Directed by Edward Zwick based on a story by John Logan, ‘The Last Samurai’ is a period drama film that paints a Westernized portrayal of 19th century Japan. With Tom Cruise leading the acting department, the story revolves around a former US regiment Captain Nathan Algren, who gets a closer insight into the Japanese culture when he is recruited by the authority to train the troops in the wake of a Samurai Rebellion.
However, the Captain goes through a turnabout when he is held captive by the Samurai and falls in love with their way of life. The film seems to be global in scope, although it has the tranquil samurai village at its heart. If you seek to identify the locations where the film was shot, we have you insured.
The Last Samurai Filming Locations
‘The Last Samurai’ was filmed at locations across the US, New Zealand, and Japan. Filming began on October 10, 2002, and was wrapped up by May 9, 2003. Let us now take you to the breathtaking locations where the film was shot!
Taranaki, New Zealand
Most of the filming was done in the Taranaki region of New Zealand. The location was chosen by location manager Charlie Harrington, who found Mount Taranaki to be resembling Mount Fuji and went to New Zealand scouting for locations. The Japanese village shown at the heart of the film is actually Uruti Valley in Uruti, an indigenous settlement in Northern Taranaki. Filming commenced at the hillside of the valley, which was optimally remodeled to look like a nineteenth-century Japanese village.

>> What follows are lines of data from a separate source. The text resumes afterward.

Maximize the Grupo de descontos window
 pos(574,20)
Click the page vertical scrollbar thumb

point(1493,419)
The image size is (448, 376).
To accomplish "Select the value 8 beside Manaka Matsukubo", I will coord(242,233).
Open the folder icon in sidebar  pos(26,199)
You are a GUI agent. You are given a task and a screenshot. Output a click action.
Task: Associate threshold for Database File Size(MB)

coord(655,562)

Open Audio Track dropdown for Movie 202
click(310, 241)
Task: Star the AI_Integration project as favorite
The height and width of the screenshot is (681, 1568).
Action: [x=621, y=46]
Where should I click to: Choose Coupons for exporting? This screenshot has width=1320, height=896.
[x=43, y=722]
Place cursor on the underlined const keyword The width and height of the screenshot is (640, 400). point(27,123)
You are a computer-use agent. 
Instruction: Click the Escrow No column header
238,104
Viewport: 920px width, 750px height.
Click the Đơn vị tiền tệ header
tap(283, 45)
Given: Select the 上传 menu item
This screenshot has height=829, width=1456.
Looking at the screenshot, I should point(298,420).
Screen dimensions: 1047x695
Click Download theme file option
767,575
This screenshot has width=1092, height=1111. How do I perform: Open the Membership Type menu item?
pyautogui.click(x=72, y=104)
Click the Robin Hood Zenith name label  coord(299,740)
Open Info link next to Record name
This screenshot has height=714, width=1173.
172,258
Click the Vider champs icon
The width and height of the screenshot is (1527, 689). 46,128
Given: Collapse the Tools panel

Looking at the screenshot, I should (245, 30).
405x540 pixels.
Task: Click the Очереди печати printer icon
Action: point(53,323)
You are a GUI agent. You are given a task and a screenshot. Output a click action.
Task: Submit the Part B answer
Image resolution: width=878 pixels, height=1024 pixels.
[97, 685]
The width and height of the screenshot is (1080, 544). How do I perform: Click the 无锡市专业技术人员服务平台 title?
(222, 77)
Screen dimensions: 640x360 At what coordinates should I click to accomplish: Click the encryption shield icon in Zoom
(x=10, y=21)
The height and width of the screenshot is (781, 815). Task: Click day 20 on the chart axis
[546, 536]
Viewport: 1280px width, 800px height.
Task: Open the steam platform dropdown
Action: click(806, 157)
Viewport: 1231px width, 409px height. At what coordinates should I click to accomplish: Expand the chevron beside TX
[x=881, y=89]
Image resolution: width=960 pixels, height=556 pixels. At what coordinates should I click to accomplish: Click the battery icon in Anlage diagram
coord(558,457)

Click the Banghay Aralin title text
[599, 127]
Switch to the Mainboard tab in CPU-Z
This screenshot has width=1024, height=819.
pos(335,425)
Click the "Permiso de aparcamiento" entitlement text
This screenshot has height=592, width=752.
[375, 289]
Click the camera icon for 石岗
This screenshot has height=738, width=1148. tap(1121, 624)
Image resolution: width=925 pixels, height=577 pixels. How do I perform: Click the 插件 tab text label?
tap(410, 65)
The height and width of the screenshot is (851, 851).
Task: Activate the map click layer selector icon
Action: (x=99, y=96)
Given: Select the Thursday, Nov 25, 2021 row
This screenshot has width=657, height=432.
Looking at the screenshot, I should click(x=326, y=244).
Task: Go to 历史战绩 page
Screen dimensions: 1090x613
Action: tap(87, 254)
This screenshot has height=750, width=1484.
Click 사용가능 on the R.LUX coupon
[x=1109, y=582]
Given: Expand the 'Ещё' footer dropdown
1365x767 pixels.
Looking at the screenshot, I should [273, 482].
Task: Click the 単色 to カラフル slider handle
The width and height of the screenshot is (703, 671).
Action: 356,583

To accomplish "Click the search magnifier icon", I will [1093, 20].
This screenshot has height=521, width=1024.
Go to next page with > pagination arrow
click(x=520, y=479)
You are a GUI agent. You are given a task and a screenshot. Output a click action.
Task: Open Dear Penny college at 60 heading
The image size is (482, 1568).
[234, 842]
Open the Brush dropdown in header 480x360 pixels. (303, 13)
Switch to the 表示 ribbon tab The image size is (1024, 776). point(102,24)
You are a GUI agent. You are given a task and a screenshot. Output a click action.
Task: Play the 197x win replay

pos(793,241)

Another location that the crew visited in the region is Pukekura Park, an army parade ground located at 10 Fillis Street in the New Plymouth region of New Zealand. The rifle training scenes were carried out in the park. Featuring lush natural beauty, the 52-hectare wide park bears national significance.
Some important sequences, including a few battle and horseback riding scenes, were filmed by the Lake Mangamahoe, a picturesque lake near the New Plymouth locality of Taranaki. Especially the memorable battle in the fog was filmed in the titular forest surrounding the lake. The lake and the proximal greenery attract visitors from all over the world. You can walk along the forested trails or take a helicopter tour for a panoramic view of Mount Taranaki – the choice is yours!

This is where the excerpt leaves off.